» **Task statement**:
The records are to be copied exactly and in full.

Excerpted data section start

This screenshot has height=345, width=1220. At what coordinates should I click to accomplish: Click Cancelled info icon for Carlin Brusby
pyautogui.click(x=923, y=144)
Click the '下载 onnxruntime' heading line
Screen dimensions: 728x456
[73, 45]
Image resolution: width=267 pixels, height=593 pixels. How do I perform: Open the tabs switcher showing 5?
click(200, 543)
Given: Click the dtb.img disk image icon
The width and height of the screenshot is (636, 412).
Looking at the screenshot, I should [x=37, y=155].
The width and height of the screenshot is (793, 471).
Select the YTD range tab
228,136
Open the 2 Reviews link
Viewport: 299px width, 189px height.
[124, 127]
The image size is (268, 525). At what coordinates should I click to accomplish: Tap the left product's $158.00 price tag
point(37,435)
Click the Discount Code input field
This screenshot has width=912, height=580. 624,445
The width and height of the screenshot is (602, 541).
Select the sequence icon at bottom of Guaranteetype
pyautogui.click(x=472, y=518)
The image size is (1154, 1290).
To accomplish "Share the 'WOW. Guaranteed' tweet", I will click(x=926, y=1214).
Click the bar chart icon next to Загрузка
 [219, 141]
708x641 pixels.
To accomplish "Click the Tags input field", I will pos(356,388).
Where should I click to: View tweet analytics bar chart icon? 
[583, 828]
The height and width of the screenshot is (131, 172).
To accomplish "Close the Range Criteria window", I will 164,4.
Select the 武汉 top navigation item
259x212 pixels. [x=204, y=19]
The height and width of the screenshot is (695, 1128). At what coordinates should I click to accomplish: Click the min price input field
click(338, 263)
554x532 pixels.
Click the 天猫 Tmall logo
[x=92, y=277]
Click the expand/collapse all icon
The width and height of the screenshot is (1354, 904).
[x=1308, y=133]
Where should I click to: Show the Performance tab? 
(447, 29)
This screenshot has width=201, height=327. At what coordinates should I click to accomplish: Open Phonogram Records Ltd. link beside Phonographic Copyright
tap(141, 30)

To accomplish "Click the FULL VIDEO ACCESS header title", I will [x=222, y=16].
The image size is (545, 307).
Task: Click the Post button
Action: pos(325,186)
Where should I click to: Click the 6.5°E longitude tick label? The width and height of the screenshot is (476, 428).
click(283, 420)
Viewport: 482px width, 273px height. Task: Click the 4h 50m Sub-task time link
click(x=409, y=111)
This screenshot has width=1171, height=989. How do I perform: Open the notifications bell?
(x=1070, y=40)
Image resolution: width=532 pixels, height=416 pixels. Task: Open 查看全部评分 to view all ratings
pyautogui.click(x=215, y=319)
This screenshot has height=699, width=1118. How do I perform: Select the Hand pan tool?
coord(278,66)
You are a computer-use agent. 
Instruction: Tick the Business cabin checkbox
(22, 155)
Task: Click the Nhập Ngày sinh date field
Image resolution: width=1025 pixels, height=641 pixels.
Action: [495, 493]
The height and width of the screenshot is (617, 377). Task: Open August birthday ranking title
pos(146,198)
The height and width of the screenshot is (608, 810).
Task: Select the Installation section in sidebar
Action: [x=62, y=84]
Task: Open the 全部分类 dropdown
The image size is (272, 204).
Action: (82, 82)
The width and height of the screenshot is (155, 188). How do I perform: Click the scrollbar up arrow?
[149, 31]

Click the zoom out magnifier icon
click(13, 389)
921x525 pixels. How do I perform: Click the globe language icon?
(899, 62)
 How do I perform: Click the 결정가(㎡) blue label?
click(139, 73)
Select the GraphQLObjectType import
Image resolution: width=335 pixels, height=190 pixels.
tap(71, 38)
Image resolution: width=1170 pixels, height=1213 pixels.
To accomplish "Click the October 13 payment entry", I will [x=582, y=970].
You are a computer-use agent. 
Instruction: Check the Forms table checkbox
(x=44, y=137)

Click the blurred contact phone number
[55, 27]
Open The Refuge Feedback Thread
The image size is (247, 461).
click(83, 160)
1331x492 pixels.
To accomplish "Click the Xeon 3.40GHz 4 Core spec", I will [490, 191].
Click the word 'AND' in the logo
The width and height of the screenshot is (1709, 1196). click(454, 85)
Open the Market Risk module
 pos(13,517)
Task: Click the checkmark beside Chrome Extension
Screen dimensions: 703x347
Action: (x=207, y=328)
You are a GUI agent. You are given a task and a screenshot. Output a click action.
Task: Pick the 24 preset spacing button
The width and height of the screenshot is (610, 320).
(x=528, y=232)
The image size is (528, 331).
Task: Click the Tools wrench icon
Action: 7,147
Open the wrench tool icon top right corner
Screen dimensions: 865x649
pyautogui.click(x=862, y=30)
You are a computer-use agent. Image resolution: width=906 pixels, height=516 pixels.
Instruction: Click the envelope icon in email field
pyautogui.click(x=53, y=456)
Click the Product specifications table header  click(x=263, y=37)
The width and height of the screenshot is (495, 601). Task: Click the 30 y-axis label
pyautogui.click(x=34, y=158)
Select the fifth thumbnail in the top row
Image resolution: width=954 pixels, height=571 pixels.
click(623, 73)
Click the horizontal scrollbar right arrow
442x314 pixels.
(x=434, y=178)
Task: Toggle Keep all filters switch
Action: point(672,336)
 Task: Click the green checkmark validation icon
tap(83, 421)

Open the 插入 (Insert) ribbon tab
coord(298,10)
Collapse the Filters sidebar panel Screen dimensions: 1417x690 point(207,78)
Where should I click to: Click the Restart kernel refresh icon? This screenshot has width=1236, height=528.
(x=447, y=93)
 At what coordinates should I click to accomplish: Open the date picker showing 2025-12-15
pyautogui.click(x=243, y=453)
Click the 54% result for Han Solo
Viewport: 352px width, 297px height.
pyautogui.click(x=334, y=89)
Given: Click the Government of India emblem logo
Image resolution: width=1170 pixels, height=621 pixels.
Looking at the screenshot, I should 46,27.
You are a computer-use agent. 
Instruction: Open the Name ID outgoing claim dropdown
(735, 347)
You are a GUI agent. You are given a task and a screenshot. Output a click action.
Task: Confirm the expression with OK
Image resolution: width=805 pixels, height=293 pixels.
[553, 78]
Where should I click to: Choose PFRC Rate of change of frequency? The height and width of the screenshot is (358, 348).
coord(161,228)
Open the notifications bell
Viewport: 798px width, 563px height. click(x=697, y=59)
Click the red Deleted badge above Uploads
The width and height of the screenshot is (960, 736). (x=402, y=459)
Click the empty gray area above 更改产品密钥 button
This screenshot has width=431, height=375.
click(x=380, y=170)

Excerpted data section end

» **Result of this task**:
This screenshot has height=345, width=1220. At what coordinates should I click to accomplish: Click Cancelled info icon for Carlin Brusby
pyautogui.click(x=923, y=144)
Click the '下载 onnxruntime' heading line
Screen dimensions: 728x456
[73, 45]
Image resolution: width=267 pixels, height=593 pixels. How do I perform: Open the tabs switcher showing 5?
click(200, 543)
Given: Click the dtb.img disk image icon
The width and height of the screenshot is (636, 412).
Looking at the screenshot, I should [x=37, y=155].
The width and height of the screenshot is (793, 471).
Select the YTD range tab
228,136
Open the 2 Reviews link
Viewport: 299px width, 189px height.
[124, 127]
The image size is (268, 525). At what coordinates should I click to accomplish: Tap the left product's $158.00 price tag
point(37,435)
Click the Discount Code input field
This screenshot has width=912, height=580. 624,445
The width and height of the screenshot is (602, 541).
Select the sequence icon at bottom of Guaranteetype
pyautogui.click(x=472, y=518)
The image size is (1154, 1290).
To accomplish "Share the 'WOW. Guaranteed' tweet", I will click(x=926, y=1214).
Click the bar chart icon next to Загрузка
 [219, 141]
708x641 pixels.
To accomplish "Click the Tags input field", I will pos(356,388).
Where should I click to: View tweet analytics bar chart icon? 
[583, 828]
The height and width of the screenshot is (131, 172).
To accomplish "Close the Range Criteria window", I will 164,4.
Select the 武汉 top navigation item
259x212 pixels. [x=204, y=19]
The height and width of the screenshot is (695, 1128). At what coordinates should I click to accomplish: Click the min price input field
click(338, 263)
554x532 pixels.
Click the 天猫 Tmall logo
[x=92, y=277]
Click the expand/collapse all icon
The width and height of the screenshot is (1354, 904).
[x=1308, y=133]
Where should I click to: Show the Performance tab? 
(447, 29)
This screenshot has width=201, height=327. At what coordinates should I click to accomplish: Open Phonogram Records Ltd. link beside Phonographic Copyright
tap(141, 30)

To accomplish "Click the FULL VIDEO ACCESS header title", I will [x=222, y=16].
The image size is (545, 307).
Task: Click the Post button
Action: pos(325,186)
Where should I click to: Click the 6.5°E longitude tick label? The width and height of the screenshot is (476, 428).
click(283, 420)
Viewport: 482px width, 273px height. Task: Click the 4h 50m Sub-task time link
click(x=409, y=111)
This screenshot has width=1171, height=989. How do I perform: Open the notifications bell?
(x=1070, y=40)
Image resolution: width=532 pixels, height=416 pixels. Task: Open 查看全部评分 to view all ratings
pyautogui.click(x=215, y=319)
This screenshot has height=699, width=1118. How do I perform: Select the Hand pan tool?
coord(278,66)
You are a computer-use agent. 
Instruction: Tick the Business cabin checkbox
(22, 155)
Task: Click the Nhập Ngày sinh date field
Image resolution: width=1025 pixels, height=641 pixels.
Action: [495, 493]
The height and width of the screenshot is (617, 377). Task: Open August birthday ranking title
pos(146,198)
The height and width of the screenshot is (608, 810).
Task: Select the Installation section in sidebar
Action: [x=62, y=84]
Task: Open the 全部分类 dropdown
The image size is (272, 204).
Action: (82, 82)
The width and height of the screenshot is (155, 188). How do I perform: Click the scrollbar up arrow?
[149, 31]

Click the zoom out magnifier icon
click(13, 389)
921x525 pixels. How do I perform: Click the globe language icon?
(899, 62)
 How do I perform: Click the 결정가(㎡) blue label?
click(139, 73)
Select the GraphQLObjectType import
Image resolution: width=335 pixels, height=190 pixels.
tap(71, 38)
Image resolution: width=1170 pixels, height=1213 pixels.
To accomplish "Click the October 13 payment entry", I will [x=582, y=970].
You are a computer-use agent. 
Instruction: Check the Forms table checkbox
(x=44, y=137)

Click the blurred contact phone number
[55, 27]
Open The Refuge Feedback Thread
The image size is (247, 461).
click(83, 160)
1331x492 pixels.
To accomplish "Click the Xeon 3.40GHz 4 Core spec", I will [490, 191].
Click the word 'AND' in the logo
The width and height of the screenshot is (1709, 1196). click(454, 85)
Open the Market Risk module
 pos(13,517)
Task: Click the checkmark beside Chrome Extension
Screen dimensions: 703x347
Action: (x=207, y=328)
You are a GUI agent. You are given a task and a screenshot. Output a click action.
Task: Pick the 24 preset spacing button
The width and height of the screenshot is (610, 320).
(x=528, y=232)
The image size is (528, 331).
Task: Click the Tools wrench icon
Action: 7,147
Open the wrench tool icon top right corner
Screen dimensions: 865x649
pyautogui.click(x=862, y=30)
You are a computer-use agent. Image resolution: width=906 pixels, height=516 pixels.
Instruction: Click the envelope icon in email field
pyautogui.click(x=53, y=456)
Click the Product specifications table header  click(x=263, y=37)
The width and height of the screenshot is (495, 601). Task: Click the 30 y-axis label
pyautogui.click(x=34, y=158)
Select the fifth thumbnail in the top row
Image resolution: width=954 pixels, height=571 pixels.
click(623, 73)
Click the horizontal scrollbar right arrow
442x314 pixels.
(x=434, y=178)
Task: Toggle Keep all filters switch
Action: point(672,336)
 Task: Click the green checkmark validation icon
tap(83, 421)

Open the 插入 (Insert) ribbon tab
coord(298,10)
Collapse the Filters sidebar panel Screen dimensions: 1417x690 point(207,78)
Where should I click to: Click the Restart kernel refresh icon? This screenshot has width=1236, height=528.
(x=447, y=93)
 At what coordinates should I click to accomplish: Open the date picker showing 2025-12-15
pyautogui.click(x=243, y=453)
Click the 54% result for Han Solo
Viewport: 352px width, 297px height.
pyautogui.click(x=334, y=89)
Given: Click the Government of India emblem logo
Image resolution: width=1170 pixels, height=621 pixels.
Looking at the screenshot, I should 46,27.
You are a computer-use agent. 
Instruction: Open the Name ID outgoing claim dropdown
(735, 347)
You are a GUI agent. You are given a task and a screenshot. Output a click action.
Task: Confirm the expression with OK
Image resolution: width=805 pixels, height=293 pixels.
[553, 78]
Where should I click to: Choose PFRC Rate of change of frequency? The height and width of the screenshot is (358, 348).
coord(161,228)
Open the notifications bell
Viewport: 798px width, 563px height. click(x=697, y=59)
Click the red Deleted badge above Uploads
The width and height of the screenshot is (960, 736). (x=402, y=459)
Click the empty gray area above 更改产品密钥 button
This screenshot has width=431, height=375.
click(x=380, y=170)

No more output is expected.